§ **Passage to read**
---*---
The Detroit Newspapers's view

LA JOLLA, Calif. — When a Detroit TV station took a group of consumers nicknamed “Gearheads” through the 2006 North American International Auto Show, they picked the 2007 Mitsubishi Eclipse Spyder as one of their favorite vehicles.

It was clear from the videotape of the Gearheads’ event that Mitsubishi showed to reviewers at the media introduction of the redesigned Eclipse Spyder that those consumers only sat in the convertible.

Perhaps if they had actually driven it, their opinions might have changed.

While the Eclipse Spyder looks intriguing and sounds like a relative bargain with its under-$26,000 base price, a few hours behind the wheel leaves you with the impression that this convertible needs help from diet guru Jenny Craig.

Weight is an issue here. It affects everything from the car’s looks to the type of droptop to its heavy and ponderous driving feel.
---*---
§ **Directives**
• a. Answer these questions about the Eclipse Spyder review:
(i) Which vehicle did the "Gearheads" pick as one of their favorites at the 2006 North American International Auto Show?
(ii) According to the videotape, what was the only thing those consumers did with the convertible?
(iii) What base price does the review give for the car?
• b. Continue the Eclipse Spyder review, picking up after its final sentence about the car's weight.

(Element and text location data)
---*---
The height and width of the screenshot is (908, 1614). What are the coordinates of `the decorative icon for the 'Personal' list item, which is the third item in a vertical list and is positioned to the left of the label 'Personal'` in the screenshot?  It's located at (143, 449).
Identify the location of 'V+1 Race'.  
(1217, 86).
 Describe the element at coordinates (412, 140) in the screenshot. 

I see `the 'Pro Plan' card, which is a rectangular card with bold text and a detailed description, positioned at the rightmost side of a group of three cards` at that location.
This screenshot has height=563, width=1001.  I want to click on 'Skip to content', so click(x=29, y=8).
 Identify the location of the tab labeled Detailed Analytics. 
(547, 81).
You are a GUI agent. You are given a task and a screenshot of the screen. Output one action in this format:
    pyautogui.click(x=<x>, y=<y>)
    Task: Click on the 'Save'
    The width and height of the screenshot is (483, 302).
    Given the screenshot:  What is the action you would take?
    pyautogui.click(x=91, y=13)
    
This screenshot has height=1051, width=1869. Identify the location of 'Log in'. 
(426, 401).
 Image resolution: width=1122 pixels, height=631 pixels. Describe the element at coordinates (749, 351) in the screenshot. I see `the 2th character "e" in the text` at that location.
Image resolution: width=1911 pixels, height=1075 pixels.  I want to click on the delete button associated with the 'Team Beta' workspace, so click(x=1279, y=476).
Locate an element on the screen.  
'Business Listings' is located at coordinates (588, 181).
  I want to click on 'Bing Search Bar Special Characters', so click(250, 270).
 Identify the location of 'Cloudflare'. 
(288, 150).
---*---
§ **Responses to the exercise**
• a.
(i) The 2007 Mitsubishi Eclipse Spyder.
(ii) They only sat in it.
(iii) Under $26,000.

• b.
And while most of us could stand to lose a few pounds, that flaw seems particularly troublesome in a convertible, especially one that competes, at least price-wise, with some of the more agile drop-tops on the road.

They include the Nissan 350Z, Mazda Miata, Pontiac Solstice and Toyota Solara. Unlike the Z, Miata and Solstice roadsters, which are two-seaters, the 2+2 Eclipse Spyder has a rear seat that can accommodate two additional passengers.

The Eclipse Spyder, which is assembled in Normal, Ill., goes on sale in March.

It will start at $25,984, including a $595 destination charge, for the base GS model. The uplevel GT model will start at $28,864, including destination, the company said.

The California-designed convertible is eye-catching, especially from the front end and in side profile, with its wedge shape, short hood and unusual “monocle-lens” style headlights. It is longer, wider and taller than the previous version.

While the Eclipse Spyder does have a “wasp-waist” midsection, the bulky rear end is where the styling fell apart for me. I’m not crazy about driving anything with such a big butt.

The Mitsubishi just looks ungainly, especially next to a shapely competitor such as the Solstice or even the more muscular Ford Mustang convertible.

The Eclipse Spyder is outfitted with a power cloth top similar to the one on the previous model and can be ordered in black or gray.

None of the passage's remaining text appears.